From Scrapy to Apify: how a retail data agency saved 90% costs on web scraping
Case study
This success story could be called "Why and how you should move your scrapers from Python to JavaScript", “How to reduce your Amazon EC2 costs by 92% and save your team 4 hours a day of work”, or “How to migrate your scrapers using Apify SDK”. But whatever the best title for it would be, you should know this success story is really about taking calculated risks, having a team that’s willing to relearn and reinvent, and being adaptive in a fast-paced market environment. Let’s see how a company obsessed with providing quality data to enterprises active in retail managed to make that big move from Scrapy to Apify, from Python to JavaScript - all within one year - and what the payoffs are from their decision.
Outline
Name: Daltix
Industry: Retail data collection and analytics
Service: Providing highly accurate and accessible data to some of the biggest names in European retail.

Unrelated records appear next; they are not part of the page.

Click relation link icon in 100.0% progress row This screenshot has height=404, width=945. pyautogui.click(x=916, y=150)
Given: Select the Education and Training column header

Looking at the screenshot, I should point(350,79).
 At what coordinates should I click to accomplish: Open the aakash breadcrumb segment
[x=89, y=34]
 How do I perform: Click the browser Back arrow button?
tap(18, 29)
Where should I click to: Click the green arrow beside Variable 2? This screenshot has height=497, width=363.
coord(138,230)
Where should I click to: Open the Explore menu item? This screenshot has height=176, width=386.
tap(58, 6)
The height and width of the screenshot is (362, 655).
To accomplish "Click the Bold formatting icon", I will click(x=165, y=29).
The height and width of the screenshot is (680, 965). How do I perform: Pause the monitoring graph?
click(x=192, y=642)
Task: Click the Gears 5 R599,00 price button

Data at Daltix is remarkably curated, going from raw scraped online data to fully enriched market insights that combine proprietary product matching algorithms and offline field data. Customers rely on Datlix’s data and platform for authoritative insights into their business, enabling them to confidently make daily decisions affecting millions of retail customers across Europe.

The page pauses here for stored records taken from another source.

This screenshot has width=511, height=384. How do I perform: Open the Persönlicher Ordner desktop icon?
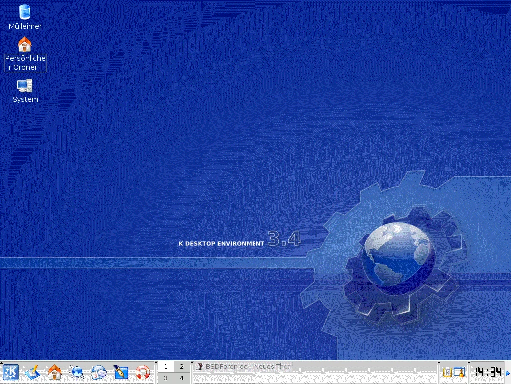click(25, 45)
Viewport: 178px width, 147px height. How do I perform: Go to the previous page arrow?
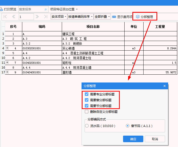pos(14,17)
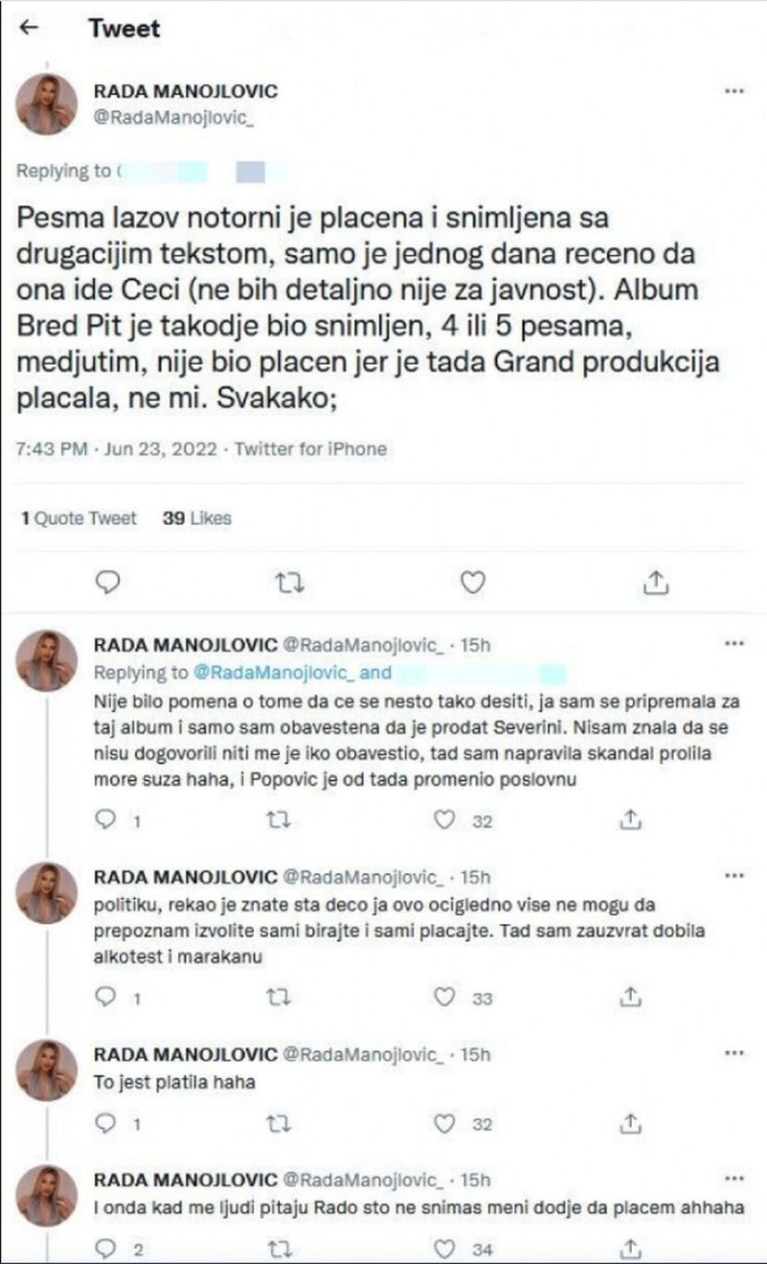Share the main tweet

[654, 581]
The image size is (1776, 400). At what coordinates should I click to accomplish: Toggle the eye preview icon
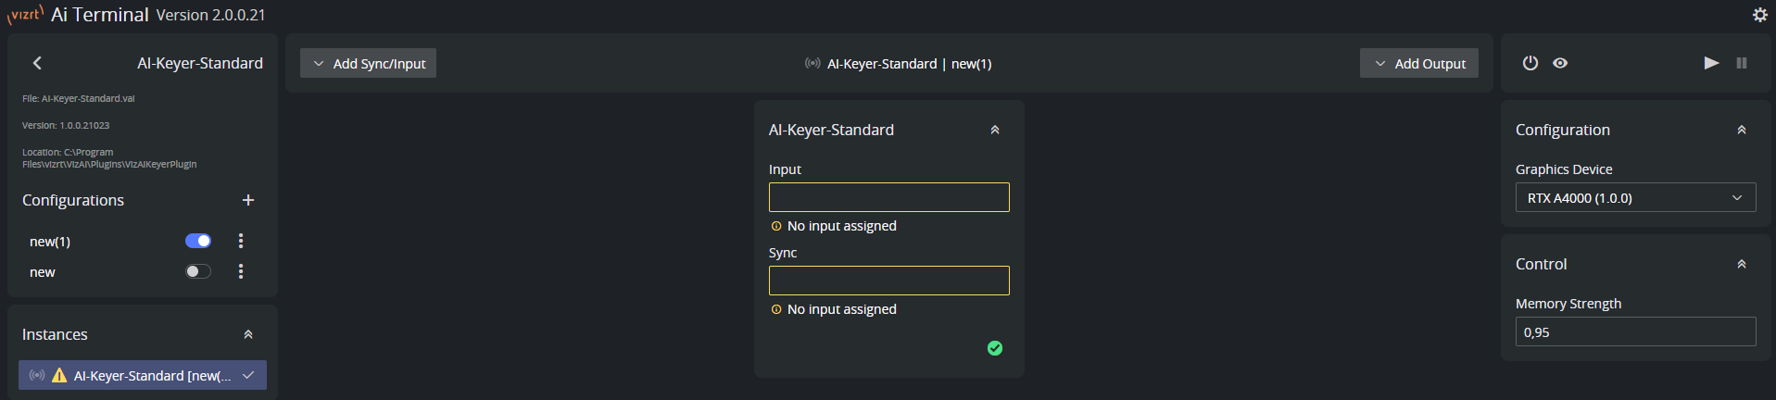1560,63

Customers: Colruyt, Unilever, Intergamma, GfK, etc.
Geography scope: BeNeLux, expanding to Germany and France
Challenge: Slow, complicated, tedious processes when handling data in Python + facing more and more anti-scraping measures
Solution: Apify SDK leaning on Puppeteer integration.
Challenge
Daltix is a Belgium-based company engaged in extracting data from 250+ e-commerce websites daily. They combine scraped online data with offline insights and purchased analytics, thus forming an integrated data source stream. Daltix’s retail market customers range from DIY and FMCG to food retail; they rely on Daltix’s commercial business insights and granular analytics to support their business decisions.
Daltix team started scraping using a custom-made Python framework built on top of Scrapy. This carried them through to 2019, at which point they had scaled up from 250K to 2 million scraped resources a day. But this advance opened a different kind of issue: a number of structural limits with Scrapy and their original framework that were severely impacting their product and engineering roadmaps.
Moreover, as they were scraping on this new level, Daltix began facing more and more blocking measures from the websites they were trying to access. Python-heavy as they were, it also started being tedious to integrate with browsers, and Puppeteer support left much to be desired.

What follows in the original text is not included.